After the decedent’s death, his spouse asserted her right to a certain percentage of his estate under the state’s elective share statute. However, her elective share exceeded the amount of property available in his probate estate and revocable trust. The executor filed an estate tax return that claimed a marital deduction for the entire elective share, making up the “shortfall” with property held in the foreign trust.

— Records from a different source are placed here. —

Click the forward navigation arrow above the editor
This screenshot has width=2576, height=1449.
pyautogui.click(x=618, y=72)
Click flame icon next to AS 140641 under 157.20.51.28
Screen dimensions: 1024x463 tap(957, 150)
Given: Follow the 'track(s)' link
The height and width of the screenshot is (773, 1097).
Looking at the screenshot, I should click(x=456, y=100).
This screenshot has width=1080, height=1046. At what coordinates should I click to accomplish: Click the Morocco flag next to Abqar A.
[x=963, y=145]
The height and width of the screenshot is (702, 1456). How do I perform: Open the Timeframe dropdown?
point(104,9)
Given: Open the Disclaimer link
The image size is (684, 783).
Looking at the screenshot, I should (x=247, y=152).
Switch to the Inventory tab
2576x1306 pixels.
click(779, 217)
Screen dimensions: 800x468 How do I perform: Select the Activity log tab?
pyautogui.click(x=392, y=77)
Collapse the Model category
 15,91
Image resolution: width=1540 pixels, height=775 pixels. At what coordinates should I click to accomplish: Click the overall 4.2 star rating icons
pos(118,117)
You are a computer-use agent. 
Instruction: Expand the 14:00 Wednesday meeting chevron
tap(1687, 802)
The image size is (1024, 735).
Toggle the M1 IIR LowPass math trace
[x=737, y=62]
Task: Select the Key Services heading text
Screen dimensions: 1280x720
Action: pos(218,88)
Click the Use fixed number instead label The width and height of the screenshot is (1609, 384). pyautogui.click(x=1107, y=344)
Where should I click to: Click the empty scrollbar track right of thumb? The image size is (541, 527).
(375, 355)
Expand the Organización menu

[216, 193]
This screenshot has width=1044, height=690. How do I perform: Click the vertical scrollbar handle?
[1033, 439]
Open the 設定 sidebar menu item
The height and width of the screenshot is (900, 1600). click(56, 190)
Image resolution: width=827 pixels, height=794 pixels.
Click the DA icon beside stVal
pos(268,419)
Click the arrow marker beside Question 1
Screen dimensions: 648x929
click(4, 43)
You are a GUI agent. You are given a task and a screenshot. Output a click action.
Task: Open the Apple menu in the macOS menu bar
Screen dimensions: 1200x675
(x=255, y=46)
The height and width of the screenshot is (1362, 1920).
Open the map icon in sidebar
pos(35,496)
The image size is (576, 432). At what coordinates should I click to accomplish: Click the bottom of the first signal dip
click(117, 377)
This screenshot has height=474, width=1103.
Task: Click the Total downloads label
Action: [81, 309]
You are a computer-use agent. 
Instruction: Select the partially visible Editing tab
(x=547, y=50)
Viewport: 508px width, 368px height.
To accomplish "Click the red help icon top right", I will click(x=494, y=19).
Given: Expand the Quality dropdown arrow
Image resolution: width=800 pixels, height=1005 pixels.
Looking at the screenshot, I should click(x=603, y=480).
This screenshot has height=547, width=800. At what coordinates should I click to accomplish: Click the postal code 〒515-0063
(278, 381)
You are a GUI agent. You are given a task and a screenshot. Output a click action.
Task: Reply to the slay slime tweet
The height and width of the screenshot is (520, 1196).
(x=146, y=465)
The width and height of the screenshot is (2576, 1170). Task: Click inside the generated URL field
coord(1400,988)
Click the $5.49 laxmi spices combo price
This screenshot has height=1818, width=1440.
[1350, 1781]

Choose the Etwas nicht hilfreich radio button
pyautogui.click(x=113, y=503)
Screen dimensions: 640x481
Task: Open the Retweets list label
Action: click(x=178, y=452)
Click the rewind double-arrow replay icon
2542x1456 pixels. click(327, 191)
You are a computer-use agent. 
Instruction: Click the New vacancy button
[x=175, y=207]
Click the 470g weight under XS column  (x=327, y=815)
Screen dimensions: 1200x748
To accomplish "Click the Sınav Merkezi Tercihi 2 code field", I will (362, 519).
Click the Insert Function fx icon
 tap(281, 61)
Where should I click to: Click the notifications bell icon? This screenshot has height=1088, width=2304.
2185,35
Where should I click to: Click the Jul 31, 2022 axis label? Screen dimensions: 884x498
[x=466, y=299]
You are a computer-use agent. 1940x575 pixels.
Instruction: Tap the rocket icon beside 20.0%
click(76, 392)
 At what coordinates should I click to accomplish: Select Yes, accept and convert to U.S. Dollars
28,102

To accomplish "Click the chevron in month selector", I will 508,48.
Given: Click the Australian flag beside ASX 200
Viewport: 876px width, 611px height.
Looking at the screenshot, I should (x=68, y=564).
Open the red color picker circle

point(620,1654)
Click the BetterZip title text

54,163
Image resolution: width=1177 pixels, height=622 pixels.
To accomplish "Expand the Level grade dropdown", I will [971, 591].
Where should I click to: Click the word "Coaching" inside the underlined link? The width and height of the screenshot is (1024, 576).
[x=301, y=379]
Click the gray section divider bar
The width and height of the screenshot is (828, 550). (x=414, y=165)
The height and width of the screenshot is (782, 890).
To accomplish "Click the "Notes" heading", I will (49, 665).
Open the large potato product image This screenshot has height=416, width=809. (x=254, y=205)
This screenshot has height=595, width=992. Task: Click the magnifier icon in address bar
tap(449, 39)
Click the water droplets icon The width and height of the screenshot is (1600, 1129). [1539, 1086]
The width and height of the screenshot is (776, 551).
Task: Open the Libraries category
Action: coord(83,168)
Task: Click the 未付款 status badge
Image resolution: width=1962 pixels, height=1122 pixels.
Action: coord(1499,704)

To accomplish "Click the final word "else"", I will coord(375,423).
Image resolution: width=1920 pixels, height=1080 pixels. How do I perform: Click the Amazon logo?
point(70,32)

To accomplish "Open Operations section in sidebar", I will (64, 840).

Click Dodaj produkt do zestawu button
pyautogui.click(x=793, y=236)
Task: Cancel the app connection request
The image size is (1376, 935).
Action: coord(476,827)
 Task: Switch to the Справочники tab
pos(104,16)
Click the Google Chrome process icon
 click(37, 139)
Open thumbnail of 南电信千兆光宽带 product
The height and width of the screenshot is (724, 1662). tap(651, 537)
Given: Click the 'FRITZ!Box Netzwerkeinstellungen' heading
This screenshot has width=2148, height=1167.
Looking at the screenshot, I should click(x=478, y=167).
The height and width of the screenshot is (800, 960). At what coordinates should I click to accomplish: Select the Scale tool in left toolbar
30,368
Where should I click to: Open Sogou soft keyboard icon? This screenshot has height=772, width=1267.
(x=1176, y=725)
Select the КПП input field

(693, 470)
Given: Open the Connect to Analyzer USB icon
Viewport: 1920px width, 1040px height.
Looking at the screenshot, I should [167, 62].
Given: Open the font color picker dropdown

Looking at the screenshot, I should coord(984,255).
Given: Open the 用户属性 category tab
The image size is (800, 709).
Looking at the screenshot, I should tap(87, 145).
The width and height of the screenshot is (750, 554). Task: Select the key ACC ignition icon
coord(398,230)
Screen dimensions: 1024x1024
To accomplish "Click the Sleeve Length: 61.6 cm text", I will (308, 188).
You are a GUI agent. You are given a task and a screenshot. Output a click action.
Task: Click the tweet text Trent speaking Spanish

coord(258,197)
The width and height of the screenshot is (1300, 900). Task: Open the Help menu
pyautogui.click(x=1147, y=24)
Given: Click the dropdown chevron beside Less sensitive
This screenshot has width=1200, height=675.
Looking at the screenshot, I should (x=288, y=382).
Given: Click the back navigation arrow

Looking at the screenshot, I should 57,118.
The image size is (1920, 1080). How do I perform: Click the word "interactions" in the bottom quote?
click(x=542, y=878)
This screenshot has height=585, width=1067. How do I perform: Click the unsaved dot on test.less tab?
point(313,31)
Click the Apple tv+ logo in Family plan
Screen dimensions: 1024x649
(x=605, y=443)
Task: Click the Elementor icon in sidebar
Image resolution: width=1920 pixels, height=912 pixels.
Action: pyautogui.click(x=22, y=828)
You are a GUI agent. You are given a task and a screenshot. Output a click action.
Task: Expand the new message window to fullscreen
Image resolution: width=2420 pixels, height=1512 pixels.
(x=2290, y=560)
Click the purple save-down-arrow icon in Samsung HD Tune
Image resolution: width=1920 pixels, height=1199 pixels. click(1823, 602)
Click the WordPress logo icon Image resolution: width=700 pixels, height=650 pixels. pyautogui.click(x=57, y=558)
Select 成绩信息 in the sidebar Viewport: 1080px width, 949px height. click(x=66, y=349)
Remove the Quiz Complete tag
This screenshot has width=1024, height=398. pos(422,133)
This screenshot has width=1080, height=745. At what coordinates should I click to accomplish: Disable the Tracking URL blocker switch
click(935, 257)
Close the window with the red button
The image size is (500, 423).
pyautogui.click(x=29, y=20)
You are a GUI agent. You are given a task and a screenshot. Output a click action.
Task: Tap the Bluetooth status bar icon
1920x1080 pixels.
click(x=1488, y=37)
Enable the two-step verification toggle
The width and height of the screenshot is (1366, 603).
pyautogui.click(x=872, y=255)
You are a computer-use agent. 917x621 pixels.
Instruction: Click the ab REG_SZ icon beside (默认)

However, the spouse wasn’t a beneficiary of the foreign trust and had no access to the trust assets. The IRS ruled that because no part of the foreign trust property could pass to the surviving spouse and she had no beneficial interest in the property, under IRC Section 2056, no portion of the trust was eligible for the marital deduction, regardless of the elective share. It based its reasoning on the 2012 case, Estate of Turner v. Comm’r, 138 T.C. 306. In Turner, the Tax Court held that the value of family limited partnership interests included in an estate under IRC Section 2036 weren’t eligible for the marital deduction. The decedent gave the partnership interests to family members during his life. Although the value of the interests was includible in his estate under Section 2036, other family members owned the partnership interests at his death, and his surviving spouse had no beneficial interest in them. Although his revocable trust sought to maximize the marital deduction by using a formula, the Tax Court held that the marital deduction couldn’t apply to assets in which the surviving spouse had no beneficial interest. Similarly, in CCA 201416007, the IRS held that the trust property that couldn’t be paid to a spouse wasn’t eligible for the marital deduction, even though the spouse was entitled, under state law, to a greater amount of the decedent’s property. Unfortunately for the spouse and the estate, the foreign trust thwarted both the elective share and the marital deduction.